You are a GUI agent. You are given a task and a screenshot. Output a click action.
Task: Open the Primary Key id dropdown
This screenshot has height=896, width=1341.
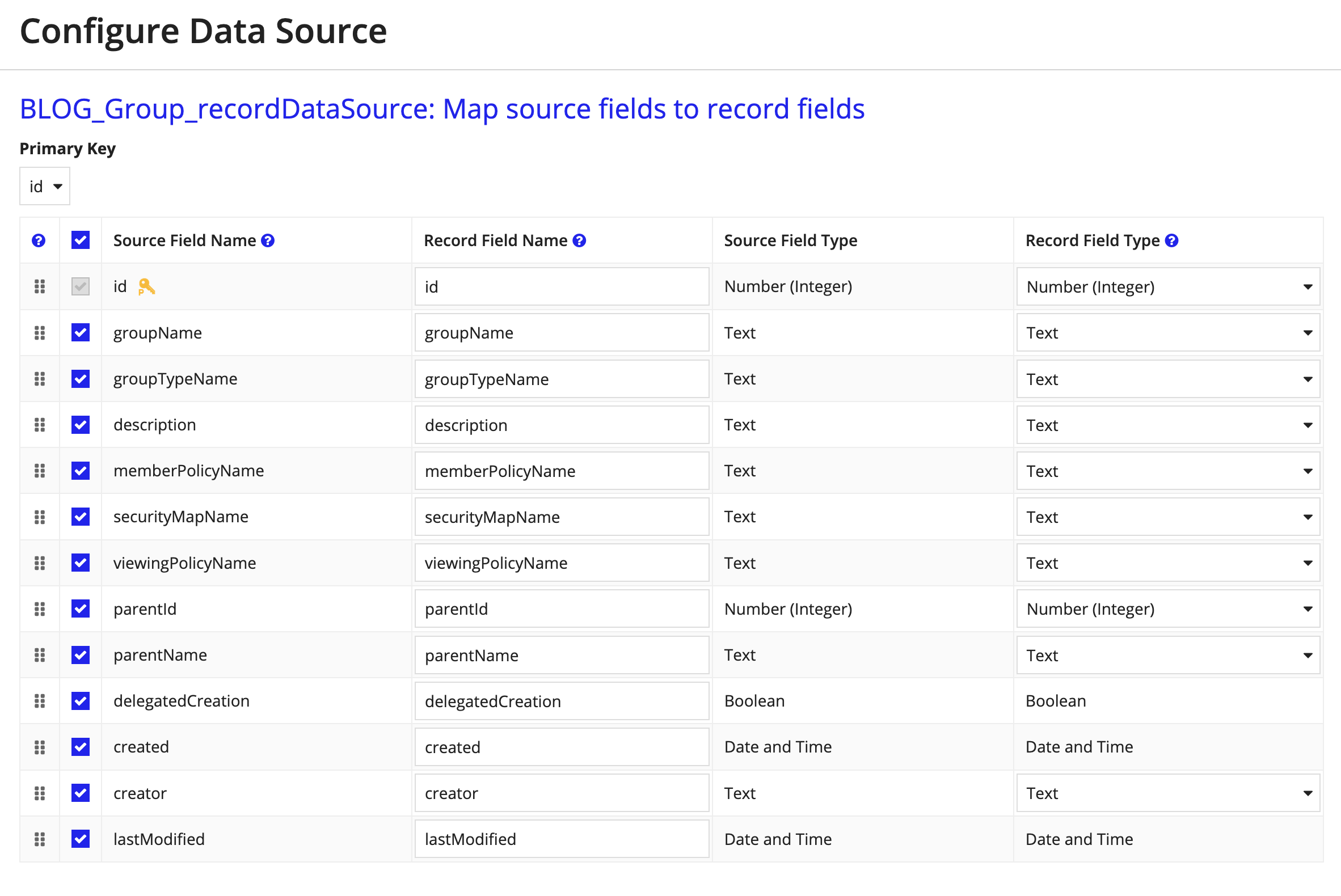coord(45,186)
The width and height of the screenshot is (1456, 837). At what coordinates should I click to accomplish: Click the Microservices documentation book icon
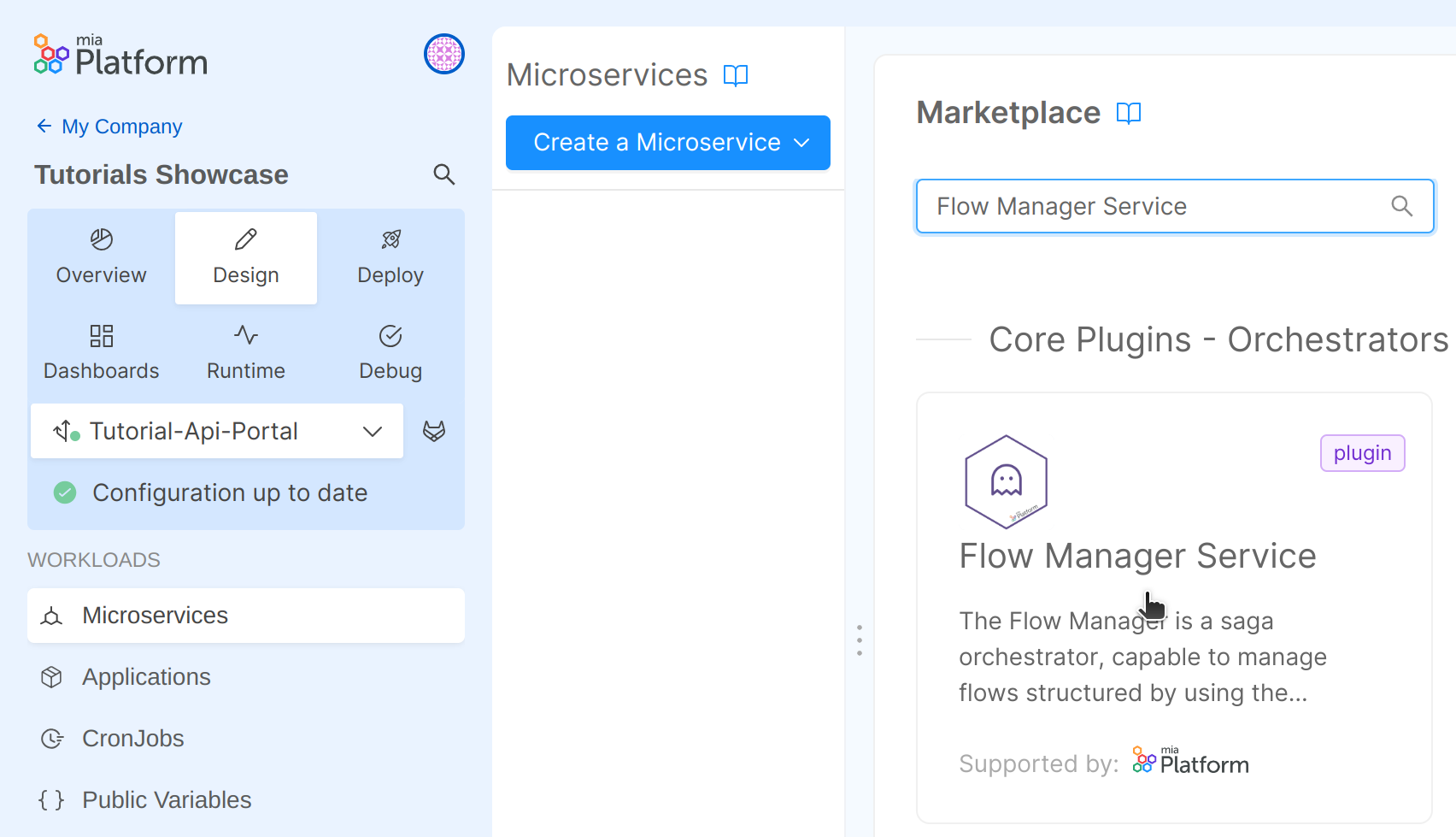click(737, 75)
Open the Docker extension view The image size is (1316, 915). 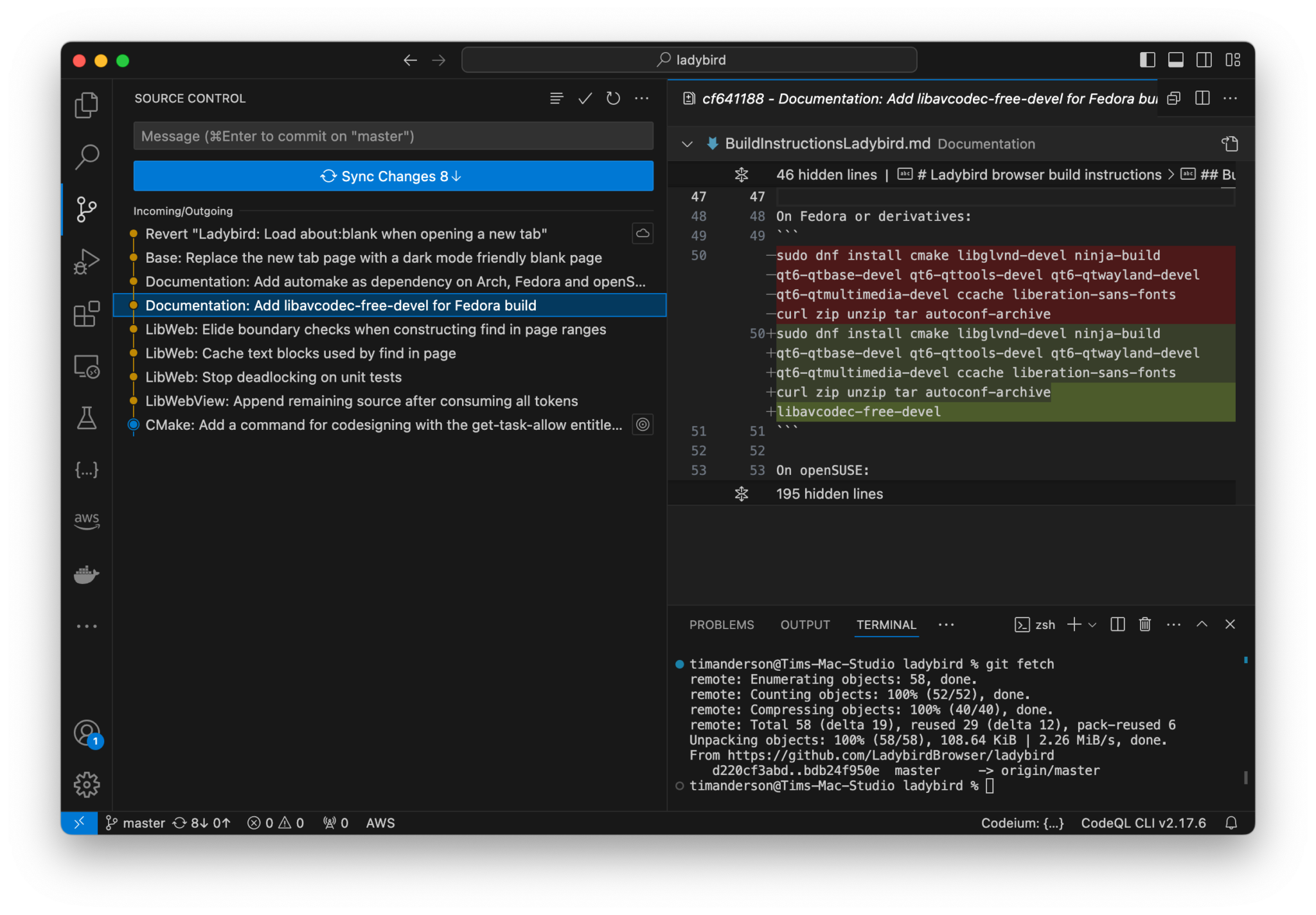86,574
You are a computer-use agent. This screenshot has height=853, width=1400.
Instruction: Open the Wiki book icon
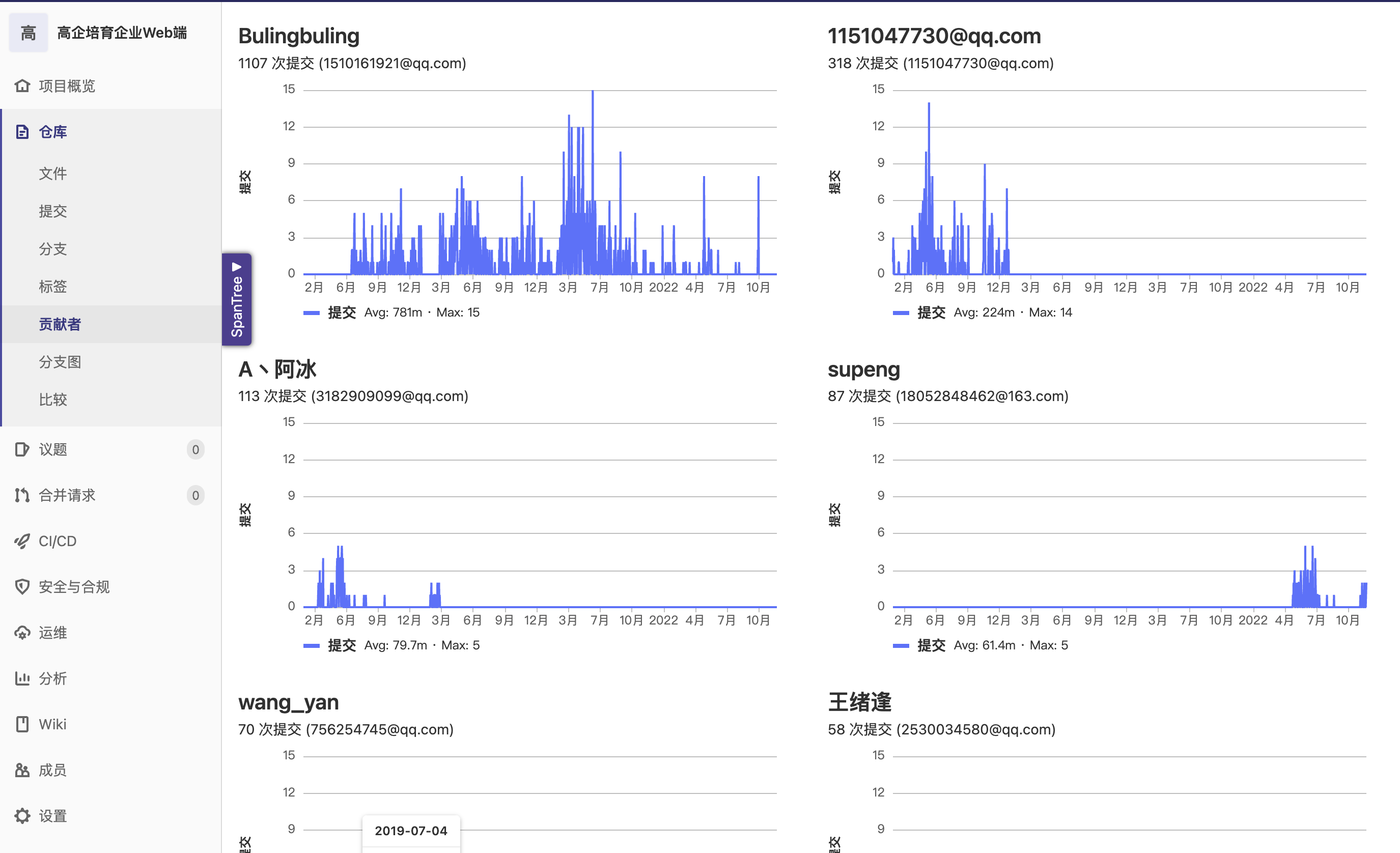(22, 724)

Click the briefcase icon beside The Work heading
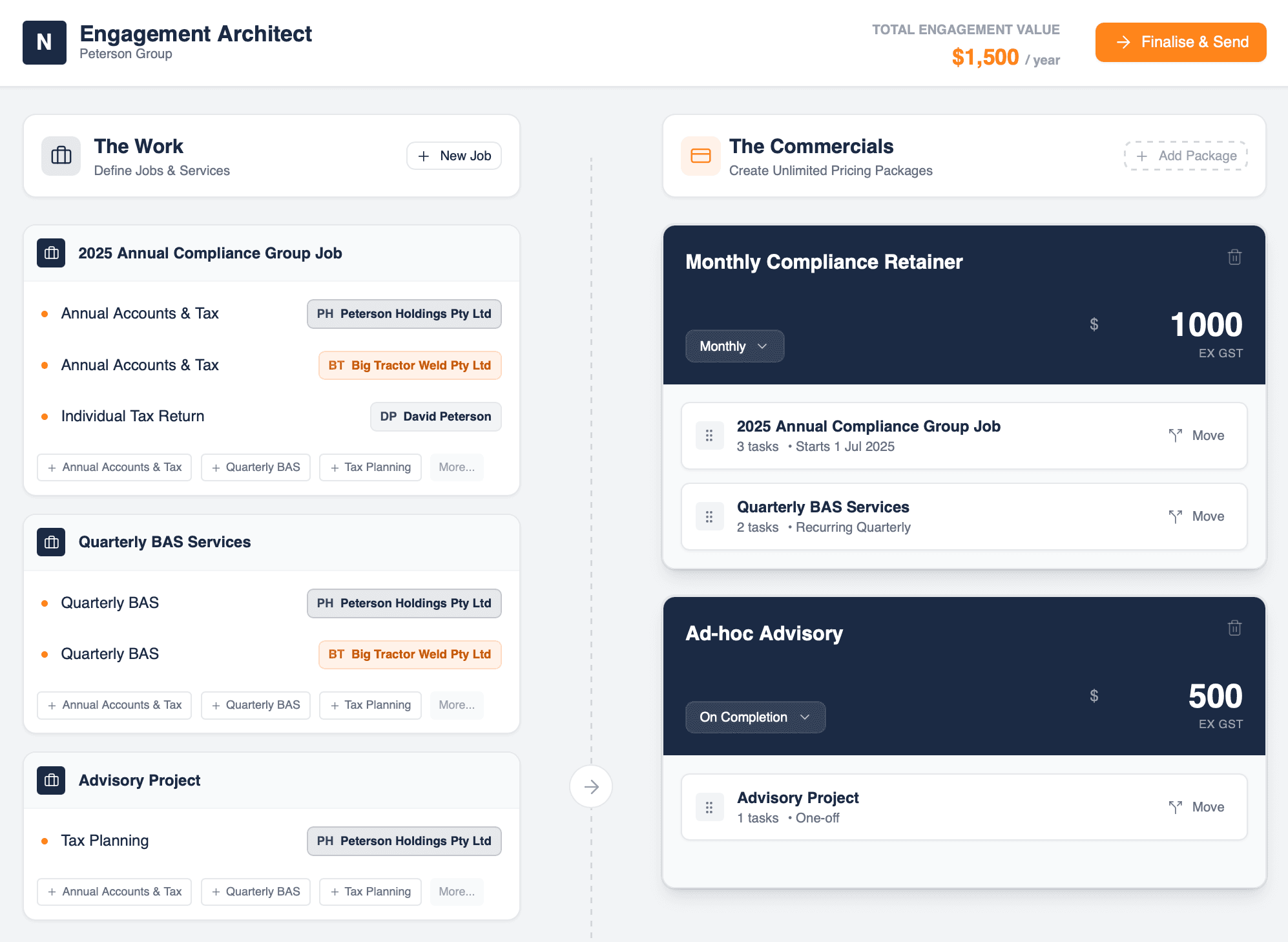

=-=-=

§ REQUIRED WORK: Please give only the number of lines in the listing that hold the word "agent".

§ TASK RESPONSE: 2